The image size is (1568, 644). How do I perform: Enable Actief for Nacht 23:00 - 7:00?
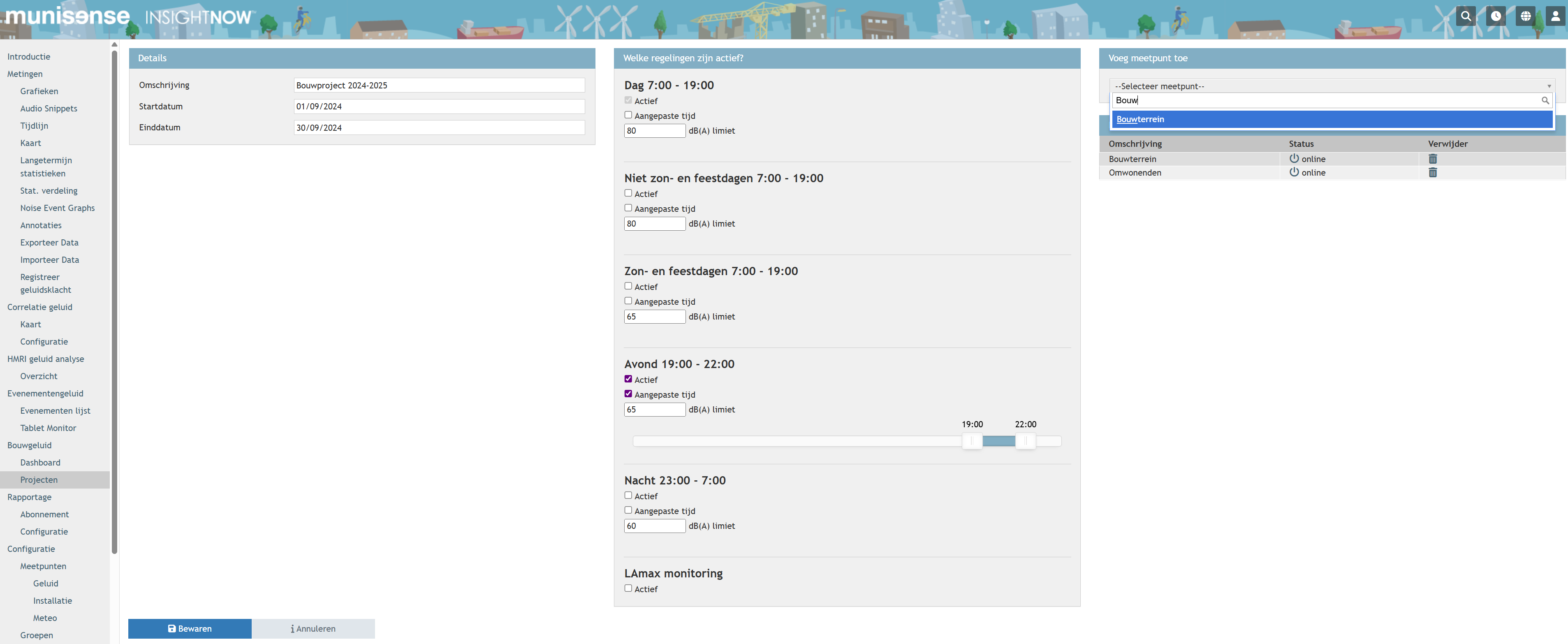pos(628,496)
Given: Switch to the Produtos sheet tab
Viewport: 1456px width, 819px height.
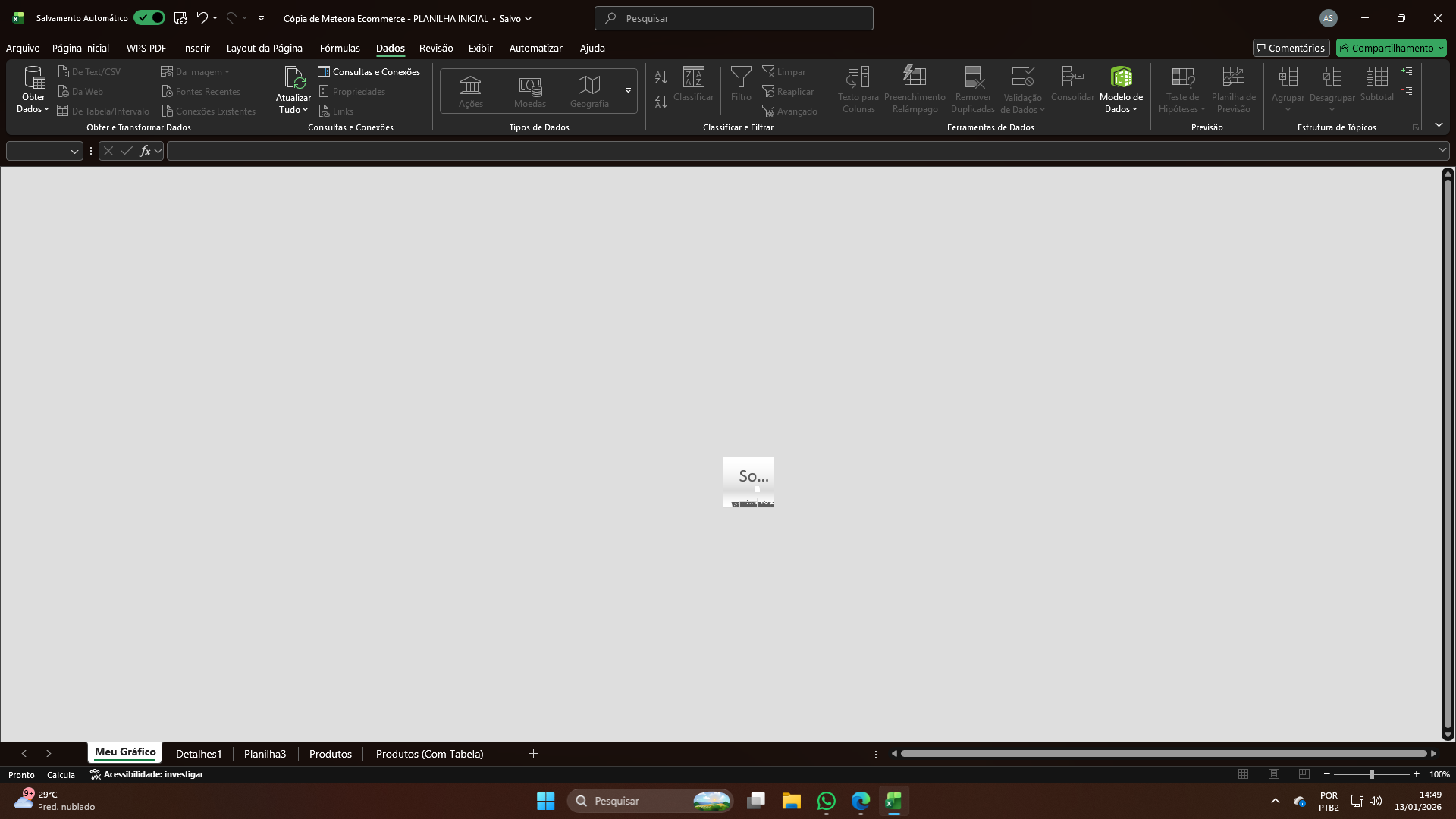Looking at the screenshot, I should point(331,753).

-------------------------

WHAT IS REQUIRED:
With pictures omitted, reproduce exactly the lines from the line containing "Given: Switch to the Produtos sheet tab" through the end of the data above.

PROBLEM SOLUTION:
Given: Switch to the Produtos sheet tab
Viewport: 1456px width, 819px height.
Looking at the screenshot, I should point(331,753).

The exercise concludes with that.